**JOB:** Using the text on text mining tools, decide whether each statement below agrees with it, answering yes or no and quoting the deciding words. 1. TextRoller builds a surrogate record for each document. 2. Leximancer's concepts can be defined in advance with as few as one seed word. 3. The Lextek tool kit can be built into an application using C/C++.

**TEXT EXCERPT:**
···

The software does not seek to assemble or create lists of documents that are potentially relevant to a user's query. There's no pre- or post-coordinate indexing or characterizing, no analyzing of the document to create a surrogate record, no attempt to describe or classify the content. Instead, the software uses pure computer power to pour through a document text meticulously to find and extract segments of relevant text information. It uses natural language scanning to identify potentially relevant material and linguistic and semantic text analysis algorithms to extract highly relevant information. In comparison to search engines such as Google, it by far outperforms them in seeking, organizing, and summarizing relevant content on the user's desktop. One word of caution: TextRoller can bring a PC to a grinding halt as it requires a high amount of RAM. All other applications should be closed when using it.
Klarity learns, recognizes, analyzes and labels any textual information for subsequent recall; it is an application development text mining tool kit.
Kwalitan uses codes for text fragments to facilitate textual search and display overviews, which can be used to build hierarchical trees.
Leximancer makes automatic concept maps of text data collections. First, it creates a map of the documents it collects. Then it constructs concept keys. Leximancer can be used to discover ideas or names linked to an initial concept, such as whether two suspect names refer to the same thing—for instance aliases or a group of closely linked corporations. The technology behind Leximancer is based on Bayesian theory, meaning that by examining the bits and pieces of evidence, it can predict what associations exist.
Leximancer examines the words that make up a sentence in order to predict the concepts being discussed in a document or a collection of text, such as newsgroups, chat files, e-mails, etc. (see Figure 5.7). One of the most important innovations of this system is its ability to learn automatically and efficiently which words predict which concepts for a wide range of concepts across large groups of documents. A very important characteristic of these concepts is that they are defined in advance using only a small number of seed words, often as few as one word.
Figure 5.7: A Leximancer concept map of 155 Internet news groups.
Lextek basically provides a text-profiling engine that can sort through large amounts of data looking for keywords and trying to discern if someone is up to something nefarious. The tool kit could be used either by police departments (for sorting through data on someone's hard drive) or by agencies such as the FBI, CIA, and NSA for watching traffic on the Internet or for scanning other communications. The text mining tool kit can be integrated into an application using C/C++ or other similar programming language. Lextek provides the underlying text-searching technologies, allowing other developers to build their specific forensic application around them. Lextek offers a wide range of document management systems using text-indexing technologies. Its products include the following:
Onix Toolkit for adding full-text indexing search and retrieval to applications
Lextek Profiling Engine for automatically classifying, routing, and filtering electronic text according to user-defined profiles
LanguageIdentifier for identifing what language and character set a document is written in (it supports 260 language and encoding modules)

···

**STORED DATA:**
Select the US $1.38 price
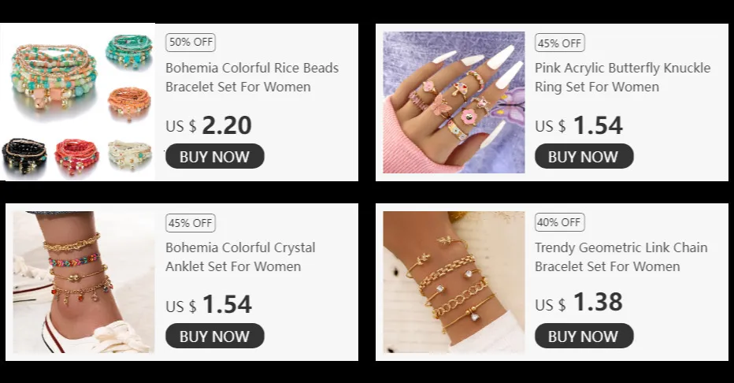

···

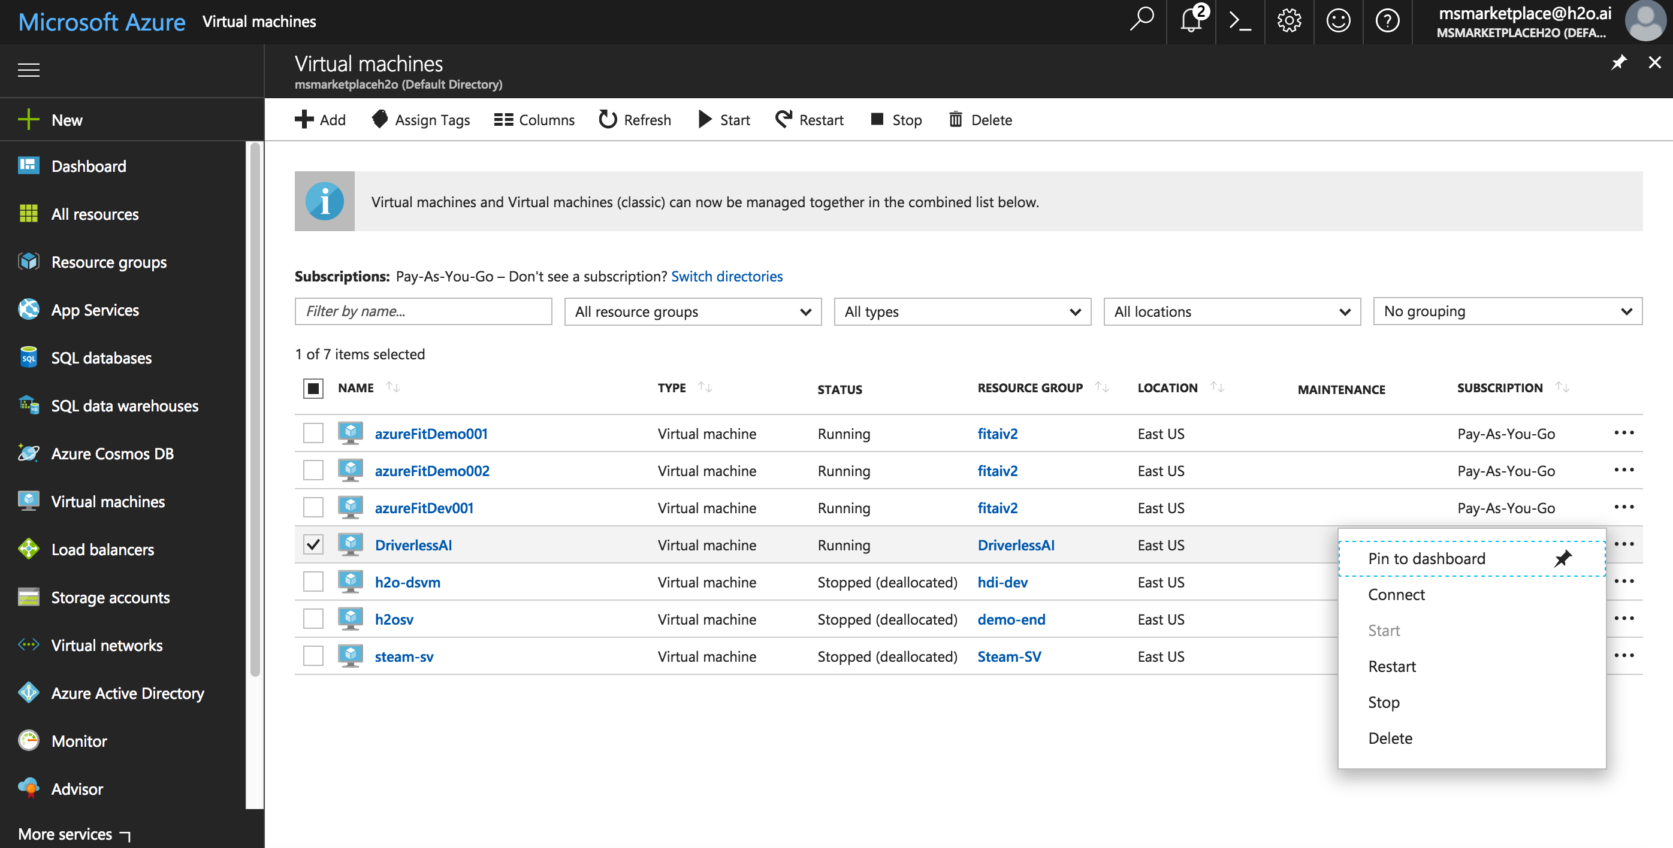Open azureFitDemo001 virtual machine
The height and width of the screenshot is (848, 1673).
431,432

···

**SOLVED EXERCISE:**
1. No: "no analyzing of the document to create a surrogate record"
2. Yes: "defined in advance using only a small number of seed words, often as few as one word"
3. Yes: "The text mining tool kit can be integrated into an application using C/C++ or other similar programming language"